## Exercise goal:
Rescale the entries starting at the line containing "interfacing (944, 370)" and ending at the line containing "details (721, 523)". Reproduce only those lines, requests included, with every coordinate in the answers multiplied by 1.85 and rounded to a whole number, halves rounding up.

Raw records
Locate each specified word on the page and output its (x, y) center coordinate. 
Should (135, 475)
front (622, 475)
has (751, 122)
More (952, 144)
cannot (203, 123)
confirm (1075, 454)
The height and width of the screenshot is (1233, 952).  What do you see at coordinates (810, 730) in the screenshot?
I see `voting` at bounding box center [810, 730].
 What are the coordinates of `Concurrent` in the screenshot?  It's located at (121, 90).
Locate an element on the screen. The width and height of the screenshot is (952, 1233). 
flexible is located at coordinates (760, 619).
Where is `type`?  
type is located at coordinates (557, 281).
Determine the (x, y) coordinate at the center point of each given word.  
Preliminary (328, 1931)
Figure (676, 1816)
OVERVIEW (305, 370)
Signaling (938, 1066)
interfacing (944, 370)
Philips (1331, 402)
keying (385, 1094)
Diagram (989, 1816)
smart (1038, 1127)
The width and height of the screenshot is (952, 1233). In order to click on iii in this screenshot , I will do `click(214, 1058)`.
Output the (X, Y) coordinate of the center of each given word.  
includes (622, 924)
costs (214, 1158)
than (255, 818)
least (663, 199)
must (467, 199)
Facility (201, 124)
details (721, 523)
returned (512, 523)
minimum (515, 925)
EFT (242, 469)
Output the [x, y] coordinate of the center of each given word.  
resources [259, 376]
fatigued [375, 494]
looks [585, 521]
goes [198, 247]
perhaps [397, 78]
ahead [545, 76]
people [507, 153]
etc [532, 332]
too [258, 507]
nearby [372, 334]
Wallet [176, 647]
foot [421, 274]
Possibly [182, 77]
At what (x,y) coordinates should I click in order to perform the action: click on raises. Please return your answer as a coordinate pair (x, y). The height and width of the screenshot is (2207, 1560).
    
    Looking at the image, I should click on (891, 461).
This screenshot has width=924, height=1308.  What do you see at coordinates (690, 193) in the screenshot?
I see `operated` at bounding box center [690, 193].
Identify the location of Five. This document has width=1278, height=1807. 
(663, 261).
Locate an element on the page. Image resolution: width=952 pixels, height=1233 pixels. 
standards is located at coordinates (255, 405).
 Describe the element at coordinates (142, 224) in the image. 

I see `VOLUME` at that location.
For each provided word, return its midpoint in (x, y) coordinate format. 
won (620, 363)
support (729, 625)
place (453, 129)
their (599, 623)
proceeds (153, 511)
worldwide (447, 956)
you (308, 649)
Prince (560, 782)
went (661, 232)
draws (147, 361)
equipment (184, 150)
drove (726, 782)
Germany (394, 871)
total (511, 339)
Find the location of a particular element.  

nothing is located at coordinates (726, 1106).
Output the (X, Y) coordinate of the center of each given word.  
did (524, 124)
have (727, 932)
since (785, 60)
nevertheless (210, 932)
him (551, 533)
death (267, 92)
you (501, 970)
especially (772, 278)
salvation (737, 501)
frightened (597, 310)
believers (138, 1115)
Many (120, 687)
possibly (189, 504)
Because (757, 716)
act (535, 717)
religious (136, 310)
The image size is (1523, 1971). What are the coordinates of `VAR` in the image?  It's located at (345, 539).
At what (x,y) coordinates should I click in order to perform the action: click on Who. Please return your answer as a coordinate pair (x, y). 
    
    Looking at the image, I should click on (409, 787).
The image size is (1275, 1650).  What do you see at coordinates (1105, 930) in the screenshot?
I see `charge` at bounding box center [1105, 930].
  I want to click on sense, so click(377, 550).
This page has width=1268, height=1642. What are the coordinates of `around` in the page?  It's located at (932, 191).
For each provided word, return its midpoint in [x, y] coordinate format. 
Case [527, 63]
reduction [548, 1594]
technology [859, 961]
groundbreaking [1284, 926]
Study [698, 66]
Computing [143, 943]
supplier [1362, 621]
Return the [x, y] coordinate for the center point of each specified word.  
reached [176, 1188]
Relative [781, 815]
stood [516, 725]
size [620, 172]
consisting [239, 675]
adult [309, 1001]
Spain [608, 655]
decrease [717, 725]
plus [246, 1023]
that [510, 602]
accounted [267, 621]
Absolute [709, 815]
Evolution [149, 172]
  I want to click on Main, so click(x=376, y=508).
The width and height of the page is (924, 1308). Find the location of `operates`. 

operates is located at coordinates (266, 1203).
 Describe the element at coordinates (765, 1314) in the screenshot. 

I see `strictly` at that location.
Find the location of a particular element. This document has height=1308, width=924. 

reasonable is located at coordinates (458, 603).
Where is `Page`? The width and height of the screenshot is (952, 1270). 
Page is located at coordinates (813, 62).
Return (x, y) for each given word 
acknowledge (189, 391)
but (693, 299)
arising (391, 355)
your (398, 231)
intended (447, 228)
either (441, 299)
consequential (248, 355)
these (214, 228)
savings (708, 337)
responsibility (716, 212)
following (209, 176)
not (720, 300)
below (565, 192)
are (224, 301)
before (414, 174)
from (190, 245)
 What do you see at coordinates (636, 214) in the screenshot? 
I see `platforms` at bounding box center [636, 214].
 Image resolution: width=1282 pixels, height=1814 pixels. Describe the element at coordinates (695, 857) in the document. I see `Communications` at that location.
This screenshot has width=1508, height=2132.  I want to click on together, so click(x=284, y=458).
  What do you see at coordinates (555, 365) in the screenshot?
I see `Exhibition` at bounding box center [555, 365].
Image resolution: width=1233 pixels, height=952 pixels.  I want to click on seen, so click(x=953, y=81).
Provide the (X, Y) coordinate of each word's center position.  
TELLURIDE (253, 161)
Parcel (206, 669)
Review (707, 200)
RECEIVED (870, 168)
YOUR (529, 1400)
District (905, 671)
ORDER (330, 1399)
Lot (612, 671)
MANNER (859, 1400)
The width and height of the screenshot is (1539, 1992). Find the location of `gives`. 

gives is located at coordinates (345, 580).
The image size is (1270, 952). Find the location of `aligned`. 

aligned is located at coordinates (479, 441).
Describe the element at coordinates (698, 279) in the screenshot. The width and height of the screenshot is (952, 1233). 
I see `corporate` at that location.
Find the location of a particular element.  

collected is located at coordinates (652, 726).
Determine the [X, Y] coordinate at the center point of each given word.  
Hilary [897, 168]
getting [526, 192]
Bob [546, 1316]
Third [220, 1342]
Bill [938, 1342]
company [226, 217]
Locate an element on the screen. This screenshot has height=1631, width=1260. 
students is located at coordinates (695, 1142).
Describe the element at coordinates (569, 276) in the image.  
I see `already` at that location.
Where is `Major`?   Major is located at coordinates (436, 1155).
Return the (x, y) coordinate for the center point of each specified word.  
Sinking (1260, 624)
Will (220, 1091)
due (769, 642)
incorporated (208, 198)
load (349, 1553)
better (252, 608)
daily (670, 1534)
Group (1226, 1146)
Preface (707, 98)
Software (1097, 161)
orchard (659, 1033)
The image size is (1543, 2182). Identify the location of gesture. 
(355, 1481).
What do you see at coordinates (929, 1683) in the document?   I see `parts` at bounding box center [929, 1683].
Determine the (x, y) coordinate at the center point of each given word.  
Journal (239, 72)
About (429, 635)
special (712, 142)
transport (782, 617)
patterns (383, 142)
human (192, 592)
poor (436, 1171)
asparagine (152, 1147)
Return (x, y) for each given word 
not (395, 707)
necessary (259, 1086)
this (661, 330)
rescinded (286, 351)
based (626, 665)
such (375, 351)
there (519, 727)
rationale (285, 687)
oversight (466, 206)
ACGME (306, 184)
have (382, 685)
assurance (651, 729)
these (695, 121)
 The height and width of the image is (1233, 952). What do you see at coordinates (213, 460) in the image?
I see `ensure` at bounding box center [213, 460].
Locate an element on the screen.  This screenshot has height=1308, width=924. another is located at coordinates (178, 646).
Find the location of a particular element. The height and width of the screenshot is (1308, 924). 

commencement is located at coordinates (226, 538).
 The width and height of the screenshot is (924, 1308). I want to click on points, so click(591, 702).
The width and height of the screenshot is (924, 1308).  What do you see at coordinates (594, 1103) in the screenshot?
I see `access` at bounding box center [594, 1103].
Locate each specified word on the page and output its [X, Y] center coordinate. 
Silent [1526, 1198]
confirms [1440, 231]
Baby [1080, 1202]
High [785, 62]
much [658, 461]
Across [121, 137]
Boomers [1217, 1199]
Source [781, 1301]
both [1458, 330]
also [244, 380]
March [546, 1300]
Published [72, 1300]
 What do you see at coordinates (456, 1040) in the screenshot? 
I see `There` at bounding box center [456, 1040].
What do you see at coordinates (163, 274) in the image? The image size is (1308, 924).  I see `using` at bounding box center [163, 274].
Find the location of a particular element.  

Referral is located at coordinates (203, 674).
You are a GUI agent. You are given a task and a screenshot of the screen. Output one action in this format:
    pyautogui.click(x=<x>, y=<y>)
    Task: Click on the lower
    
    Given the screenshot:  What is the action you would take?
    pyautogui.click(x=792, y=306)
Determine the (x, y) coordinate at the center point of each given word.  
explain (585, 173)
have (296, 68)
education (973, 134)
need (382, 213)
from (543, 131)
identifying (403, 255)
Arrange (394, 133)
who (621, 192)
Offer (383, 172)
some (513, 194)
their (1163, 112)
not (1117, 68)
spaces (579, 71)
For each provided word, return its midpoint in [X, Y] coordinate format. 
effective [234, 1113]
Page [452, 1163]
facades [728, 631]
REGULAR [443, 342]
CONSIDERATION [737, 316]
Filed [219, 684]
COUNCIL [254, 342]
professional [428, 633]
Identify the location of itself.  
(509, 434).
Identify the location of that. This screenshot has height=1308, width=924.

## The solution:
interfacing (1746, 685)
Philips (2462, 744)
keying (712, 2024)
Diagram (1830, 3360)
smart (1920, 2085)
The width and height of the screenshot is (952, 1233). In order to click on iii in this screenshot , I will do `click(396, 1957)`.
Output the (X, Y) coordinate of the center of each given word.  
includes (1151, 1709)
costs (396, 2142)
than (472, 1513)
least (1227, 368)
must (864, 368)
Facility (372, 229)
details (1334, 968)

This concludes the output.